Yirmidördüncü Mektub'un Birinci Zeyli
ﺑِﺎﺳْﻤِﻪِ ﻭَﺍِﻥْ ﻣِﻦْ ﺷَﻲْﺀٍ ﺍِﻻ َّ ﻳُﺴَﺒِّﺢُ ﺑِﺤَﻤْﺪِﻩِ
(Onun adıyla. O her kusurdan münezzehtir. Hiçbir şey yoktur ki Onu hamd ile tesbih etmesin.)
ﺑِﺴْﻢِ ﺍﻟﻠَّﻪِ ﺍﻟﺮَّﺣْﻤَﻦِ ﺍﻟﺮَّﺣِﻴﻢِ
ﻗُﻞْ ﻣَﺎ ﻳَﻌْﺒَﺆُ ﺍ ﺑِﻜُﻢْ ﺭَﺑِّﻰ ﻟَﻮْﻻ َ ﺩُﻋَٓﺎﺅُ ﻛُﻢْ
(Rahman ve Rahim olan Allah’ın adıyla.
De ki: Eğer duanız olmasa Rabbim katında ne ehemmiyetiniz var. (Furkan Suresi: 77.))
BİRİNCİ NÜKTE:
Dua bir sırr-ı azîm-i ubudiyettir.

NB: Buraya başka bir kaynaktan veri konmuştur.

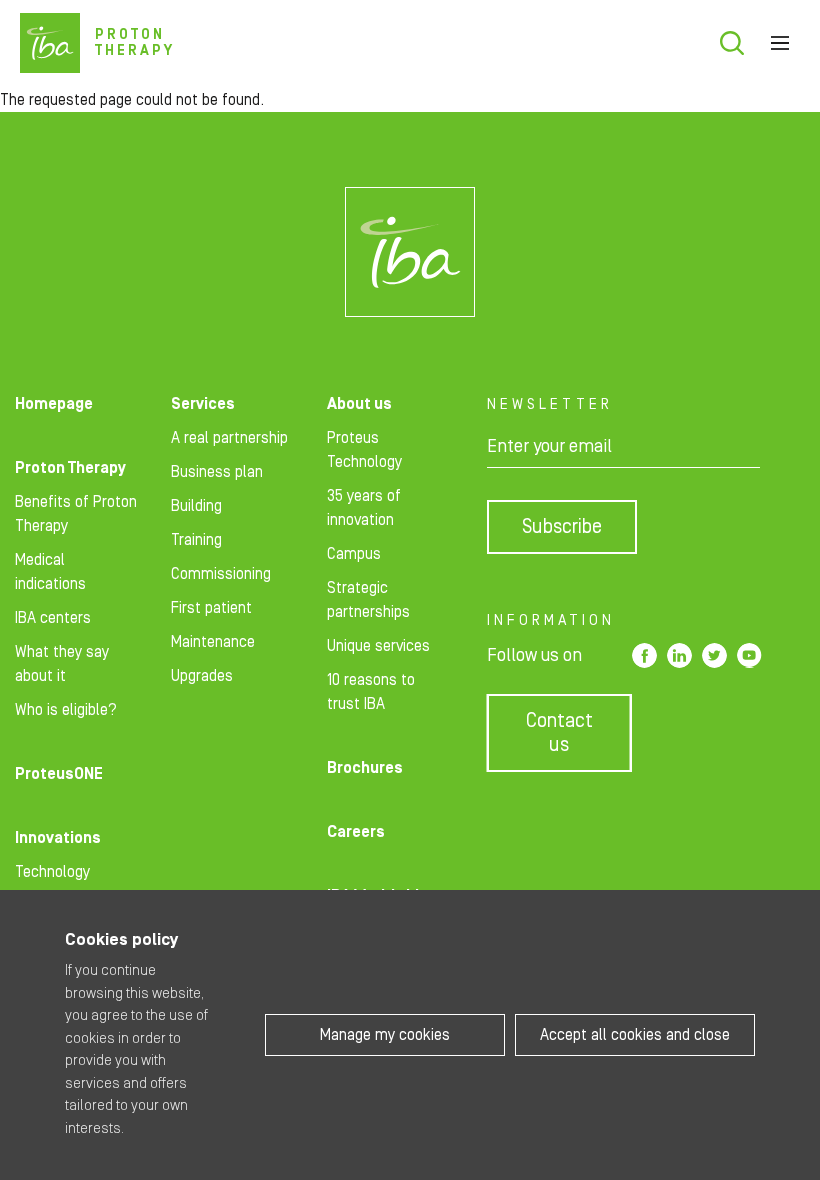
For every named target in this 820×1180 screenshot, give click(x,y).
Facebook (644, 655)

Belki ubudiyetin ruhu hükmündedir. Çok yerlerde zikrettiğimiz gibi, dua üç nevidir:
-----------------------------------
Zeyl: Ek, ilave, bir şeyin altı, devamı.
Nükte: Derin ve ince manalı söz.
Sırr-ı azîm-i ubudiyet: Allah'a(cc) kulluğun büyük sırrı (gizli ve ince manası).
Belki: Şüphesiz, kat'iyetle. Hattâ.
Ubudiyet: Allah'ın(cc) emir ve yasaklarına uymak.
Zikrettiğimiz: Bahsettiğimiz.
Nevi: Çeşit, tür, nev'.
Birinci nevi dua:
İstidad lisanıyladır ki; bütün hububat, tohumlar lisan-ı istidad ile Fâtır-ı Hakîm'e dua ederler ki: "Senin nukuş-u esmanı mufassal göstermek için, bize neşv ü nema ver, küçük hakikatımızı sünbülle ve ağacın büyük hakikatına çevir."
----------------------
İstidad: Kabiliyet.
Hububat: Tohumlar, taneler.
Lisan-ı istidad: Kabiliyet dili, istidad lisanı, yeteneğin konuşması.
Fâtır-ı Hakîm: Sonsuz hikmet sahibi yaratıcı, herşeyi faydalı ve gayeli yapan yaratıcı.
Nukuş-u esma: İsimlerinin san'at süslemeleri, isimlerinin san'at incelikleri ve işlemeleri.
Mufassal: Geniş bilgili, ayrıntılı.
Neşv ü nema: Büyüme ve gelişme.
Hakikat: Gerçek.
Hem şu istidad lisanıyla dua nev'inden birisi de şudur ki: Esbabın içtimaı, müsebbebin icadına bir duadır. Yani: Esbab bir vaziyet alır ki, o vaziyet bir lisan-ı hal hükmüne geçer ve müsebbebi Kadîr-i Zülcelal'den dua eder, isterler. Meselâ: Su, hararet, toprak, ziya bir çekirdek etrafında bir vaziyet alarak, o vaziyet bir lisan-ı duadır ki: "Bu çekirdeği ağaç yap, yâ Hâlıkımız!" derler. Çünki o mu'cize-i hârika-i kudret olan ağaç; o şuursuz, camid, basit maddelere havale edilmez, havalesi muhaldir. Demek içtima'-ı esbab bir nevi duadır.
-----------------------------
İstidad: Kabiliyet, yetenek.
Esbab: Sebepler.
İçtimaı: Topluluğa ait, birlikte yaşayanlara dair.
Müsebbeb: Netice, sebebe bağlı olarak meydana gelen.
Lisan-ı hal: Durum dili, durum ve görünüş konuşması.
Kadîr-i Zülcelal: Sonsuz büyüklük ve yücelik sahibi ve her şeye kudreti(gücü) yeten Allah(cc).
Ziya: Işık.
Lisan-ı dua: Dua lisanı, yalvarma ve yardım isteme.
Hâlık: Yoktan en güzel şekilde yaratan Allah(cc).
Mu'cize-i hârika-i kudret: Allah'ın(cc) sonsuz gücünü gösteren harika eseri. Kudretin harika mucizesi.
Camid: Cansız. *Donuk.
Muhal: İmkansız, mümkün olmayan, olamaz.
İçtima'-ı esbab: Sebeplerin bir araya getirilmesi, esbabın içtiması.